Ah, Little Italy in lower Manhattan. Nothing like it this side of Rome. Again, fortunate enough to be in walking distance to this gem of a neighborhood, spending time here is a very fond memory of childhood.
While not a short walk, anything that didn’t take us off Manhattan Island was considered “walking distance”, and so it was. This was a regular destination point for my family. The best Italian bakeries, the very best fresh fish, fruit and vegetables. The aromas from the push carts alone were mouth-watering. Yep, I did say push carts. Long gone today, when I was a kid, these wonderful carts literally lined the streets of Little Italy. Each had its “Specialty”: delicious fresh fruit, magnificent vegetables and yes, even fresh fish. Of course there were the usual Italian Ice carts and those selling amazing sausage and peppers. A walk to little Italy was a cacophony of sounds, sites and aromas, and walk there we did quite frequently.
Sunday after Church was a regular trip, perhaps not every week, but certainly more often than not. Much of the time found us standing line at Zito’s bakery on Bleeker Street to score some of the most incredible bread ever baked. To this day, I have not had fresh-baked bread like the bread we bought from Zito’s. A cup of fresh, hot coffee and a large piece of Zito’s bread lathered with butter? Heaven. And dipping that bread in good olive oil, with some peppers and onions? An even higher level of Heaven.
I remember Dad telling us over and over again that “Frank order’s his bread from here and has it flown to wherever he is… did you know that?” (Frank being, of course, Frank Sinatra.) There were no other “Franks” in our vocabulary. Yes, my Dad had a brother Frank, but when he referred to him it was “My brother Frank” or “Uncle Frank”. When “Frank” was used with no descriptive words before or after, we knew it was Sinatra, hands down, case closed. There was an old photo of “Frank” signed by the Chairman of the Board himself in the bakery, thus Rob and I had no doubt that Frank got his bread from Zito’s. God bless him, but Dad did find it necessary to repeat this historical fact every time we visited the store, but we didn’t mind, it was Little Italy, after all.
Sadly, this landmark bakery is no longer in existence, it closed forever in May of 2004. But, for our family, Zitos will always exist, and, have I mentioned that “Frank” bought his bread from there?
One of the highlights of the year for us was the Feast of St. Anthony. Every year, St Anthony’s Church, also located in Little Italy, would hold a wonderful street festival commemorating this important Saint. Other cities had their own festivals, but of course, I remember the one held near Houston and Sullivan streets in lower Manhattan. As a young child it was always going as a family, taking the substantial walk from our apartment to the Feast. The streets around the Church were filled with food booths, games, trinkets and of course, Zeppole’s.

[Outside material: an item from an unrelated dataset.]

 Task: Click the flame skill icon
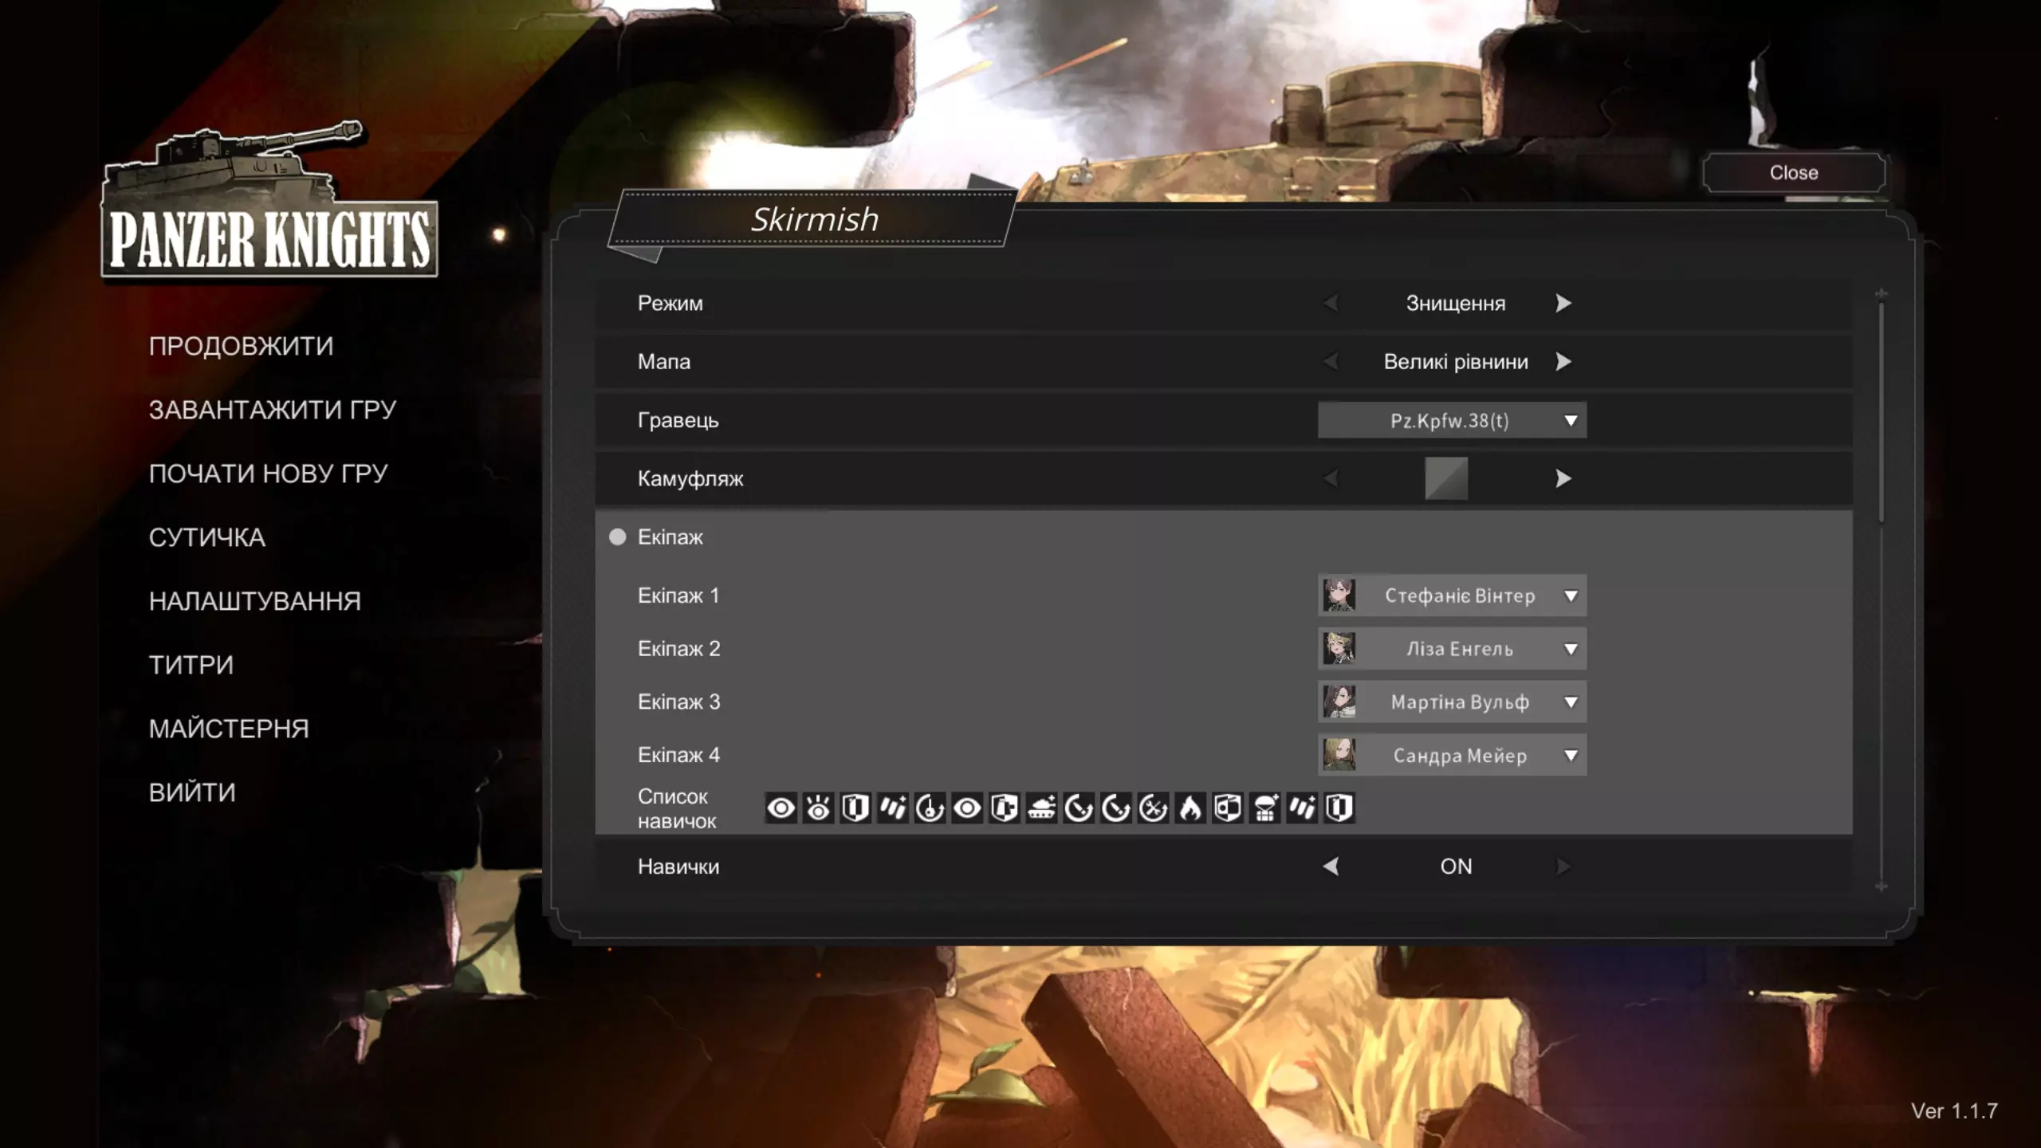click(x=1190, y=808)
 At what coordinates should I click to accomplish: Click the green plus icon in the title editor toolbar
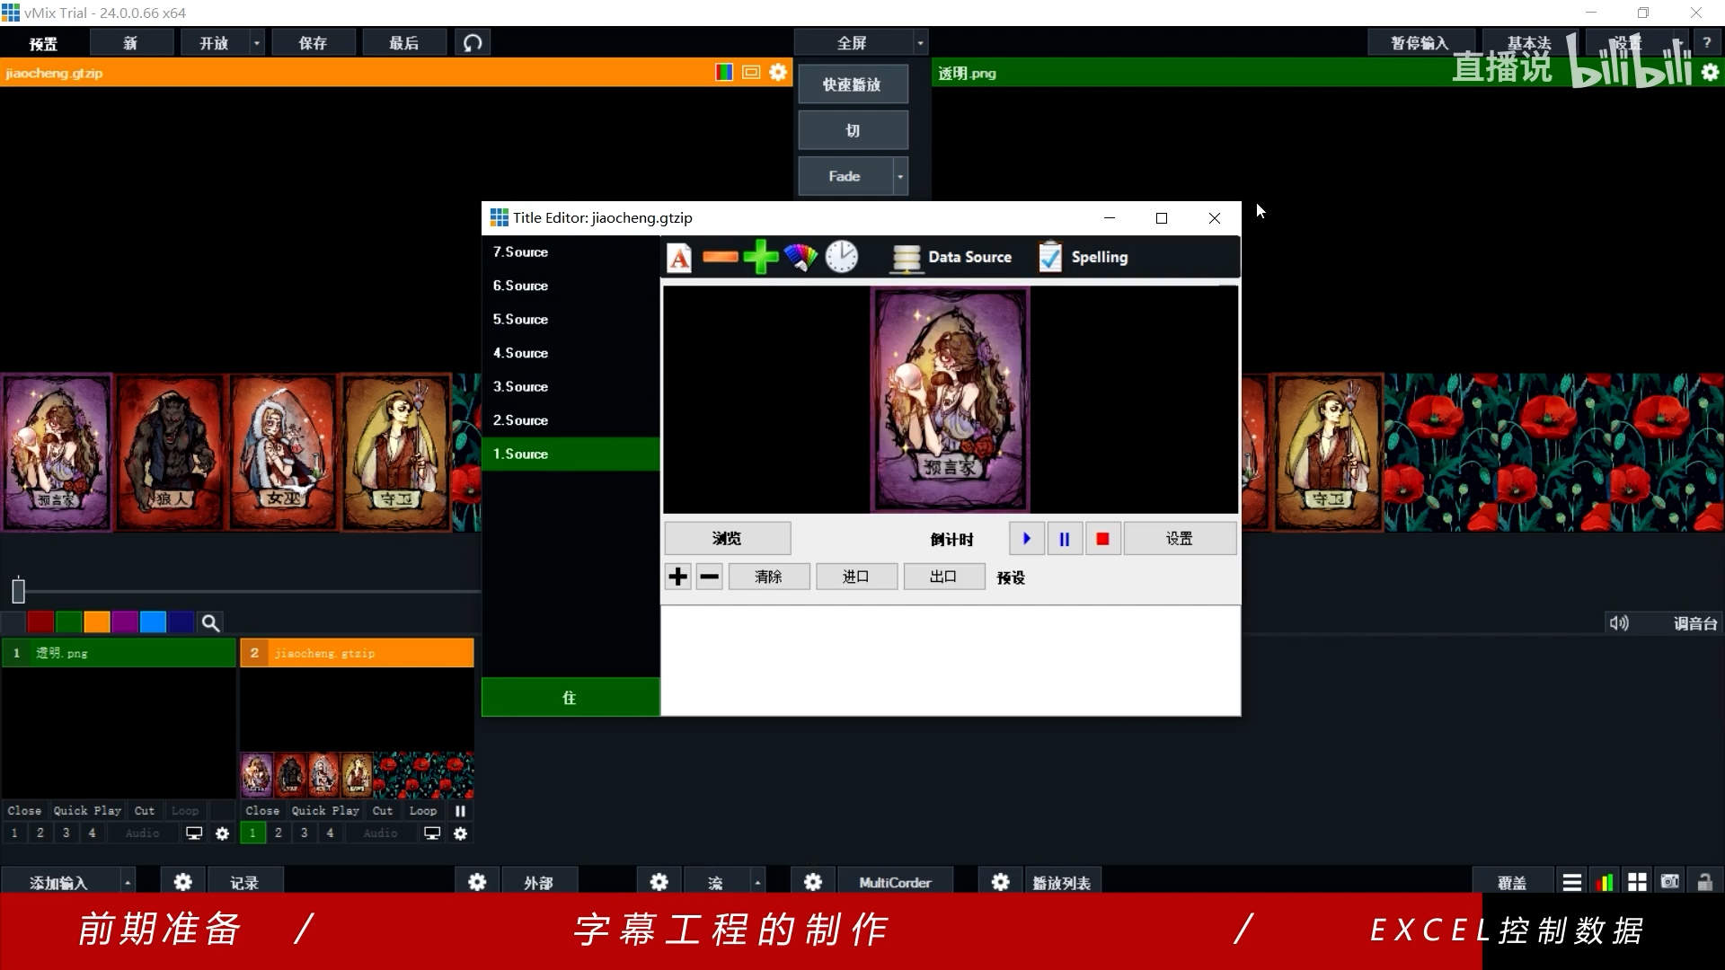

What? Never had a Zepplole from New York’s little Italy? I feel sorry for you. My lord, the Zeppole’s were amazing. It’s basically an Italian Pastry that is a deep-fried dough ball with ricotta cheese, usually dipped in sugar… oh my goodness! Certainly not a healthy food, but I am speaking of a simpler time; no one cared, they were to die for. They came in a bag, usually ordered by the dozen. Fresh out of the frying vat, sprinkled in sugar, the bottom of the plain brown bag was quickly moist from the oil dripping off these little masterpieces. I swear I could eat a dozen myself. Walking around with the sights, sounds and aromas… and a bag of fresh hot Zeppoles? Could life get much better?
Of course there was the pizza. Always good, and living in Texas now, I certainly miss the Pizza. But, back in the day, everyone had their favorite Pizza place and it was safer to argue politics and religion than to convince someone that their place was not the best in New York. Johns, Rays, Patsy’s…. I would love to be near anything close to the pizza we were blessed with in New York.
But my favorite all time aroma of the feast, my favorite food of the feast…. the Sausage and Peppers. The aroma of frying Peppers and Onions, coupled with the grilling Italian Sausages wafted up into the atmosphere for miles around the feast. When you started to get a whiff of the Sausage and Peppers, you knew you were almost there. It seemed like every other booth was selling Sausage and Peppers, and as with Pizza, everyone had the “Best” booth to go to. I liked any and all. Crisp on the outside, soft on the inside fabulous Italian bread (probably from Zito’s, where Frank bought his bread from, don’t you know), filled with the finest fresh Italian sausage, literally swimming in fried Peppers and onions!! Many a good shirt was ruined trying to eat this delicacy “neatly”.
I swear, if I close my eyes…I can still see the booths and get a whiff of that awesome food. I miss that feast. I miss that simpler time in New York, just taking it all in.
And now, I have to go…. I have made myself hungry.